Methods: Adenosine diphosphate induced platelet aggregation using light transmission aggregometer was measured as response to clopidogrel in 191 patients (male 66%, age 69 years) treated with stent placement for coronary artery disease (CAD). CYP2C19 polymorphism was also examined, and classified into three phenotypes: (1) extensive metabolizer (EM) carrying normal function (wild-type) alleles (CYP2C19*1/*1), (2) intermediate metabolizer (IM) carrying one loss-of-function allele (*1/*2, *1/*3), and (3) poor metabolizer (PM) carrying two loss-of-function alleles (*2/*2, *2/*3, *3/*3).

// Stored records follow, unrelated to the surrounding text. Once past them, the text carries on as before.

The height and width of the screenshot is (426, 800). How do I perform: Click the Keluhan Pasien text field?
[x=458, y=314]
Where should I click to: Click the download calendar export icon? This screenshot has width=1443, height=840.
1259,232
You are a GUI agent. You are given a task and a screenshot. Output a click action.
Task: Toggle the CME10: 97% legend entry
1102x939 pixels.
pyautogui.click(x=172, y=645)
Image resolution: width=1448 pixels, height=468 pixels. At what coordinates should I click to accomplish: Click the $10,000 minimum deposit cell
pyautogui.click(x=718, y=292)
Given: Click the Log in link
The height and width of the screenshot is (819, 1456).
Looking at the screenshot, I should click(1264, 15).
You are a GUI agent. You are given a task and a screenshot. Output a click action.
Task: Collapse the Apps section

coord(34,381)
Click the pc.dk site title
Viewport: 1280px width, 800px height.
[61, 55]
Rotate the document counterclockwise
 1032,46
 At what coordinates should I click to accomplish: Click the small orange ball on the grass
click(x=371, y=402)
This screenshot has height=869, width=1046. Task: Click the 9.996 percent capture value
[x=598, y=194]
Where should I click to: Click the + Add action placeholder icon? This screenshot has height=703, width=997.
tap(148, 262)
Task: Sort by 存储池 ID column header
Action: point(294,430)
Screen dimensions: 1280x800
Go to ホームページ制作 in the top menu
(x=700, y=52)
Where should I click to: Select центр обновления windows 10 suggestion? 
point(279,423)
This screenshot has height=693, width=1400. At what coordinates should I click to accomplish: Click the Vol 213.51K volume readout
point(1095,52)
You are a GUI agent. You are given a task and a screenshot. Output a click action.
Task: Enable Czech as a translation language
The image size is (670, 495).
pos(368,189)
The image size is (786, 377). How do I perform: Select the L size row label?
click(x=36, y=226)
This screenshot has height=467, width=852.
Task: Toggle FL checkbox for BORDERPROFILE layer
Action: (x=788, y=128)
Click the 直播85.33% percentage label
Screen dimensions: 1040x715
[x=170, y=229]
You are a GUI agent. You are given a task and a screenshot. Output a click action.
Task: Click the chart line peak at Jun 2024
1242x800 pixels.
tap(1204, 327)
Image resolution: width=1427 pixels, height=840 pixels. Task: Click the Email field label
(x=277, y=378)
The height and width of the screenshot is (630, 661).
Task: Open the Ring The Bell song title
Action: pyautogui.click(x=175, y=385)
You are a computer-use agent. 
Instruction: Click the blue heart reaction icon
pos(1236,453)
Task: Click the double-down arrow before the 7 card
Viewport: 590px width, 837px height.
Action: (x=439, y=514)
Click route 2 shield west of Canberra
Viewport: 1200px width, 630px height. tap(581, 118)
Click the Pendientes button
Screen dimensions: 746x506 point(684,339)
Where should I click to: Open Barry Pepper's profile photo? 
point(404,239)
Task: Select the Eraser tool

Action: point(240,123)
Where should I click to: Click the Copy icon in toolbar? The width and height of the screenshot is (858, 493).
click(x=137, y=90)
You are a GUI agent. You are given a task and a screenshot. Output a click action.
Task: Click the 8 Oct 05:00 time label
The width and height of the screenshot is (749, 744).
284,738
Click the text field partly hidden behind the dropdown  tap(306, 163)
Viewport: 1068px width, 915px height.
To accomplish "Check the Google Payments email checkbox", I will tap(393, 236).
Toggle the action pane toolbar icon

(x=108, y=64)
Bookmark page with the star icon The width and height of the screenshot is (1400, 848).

Results: Patients were divided into two groups; DM (n=85), and non-DM (n=106). The values of residual platelet reactivity were 3935+/-1513, and 4199+/-1673 AU*min in DM, and non-DM group, respectively. In contrast to distribution of CYP2C19 polymorphism in Caucasians, the ratio of CYP2C19 loss-of-function allele was higher in Japanese (EM, 34%; IM, 47%; PM, 19%). According to CYP2C19 genotype, the levels of residual platelet reactivity in EM, IM, and PM were 3822, 3643, and 4713 AU*min in DM group, and 3639, 4243, and 5551 in non-DM, respectively. Although there was no difference in platelet reactivity of EM between DM and non-DM, platelet reactivity was higher in IM and PM of non-DM group than in IM and PM of DM. As to clinical outcomes, there were no differences in cardiovascular events (death, myocardial infarction, stroke, unstable angina) among CYP2C19 genotypes in DM group. Whereas, in non-DM group, cardiovascular events were more increased in patients carrying at least one loss-of-function allele (*2 or *3) than in patients with CYP2C19 wild-type homozygotes (*1/*1).
Conclusions: In patients with CAD, impact of CYP2C19 loss-of-function polymorphism on clinical outcomes is more powerful in non-DM compared with DM patients.
- © 2011 by American Heart Association, Inc.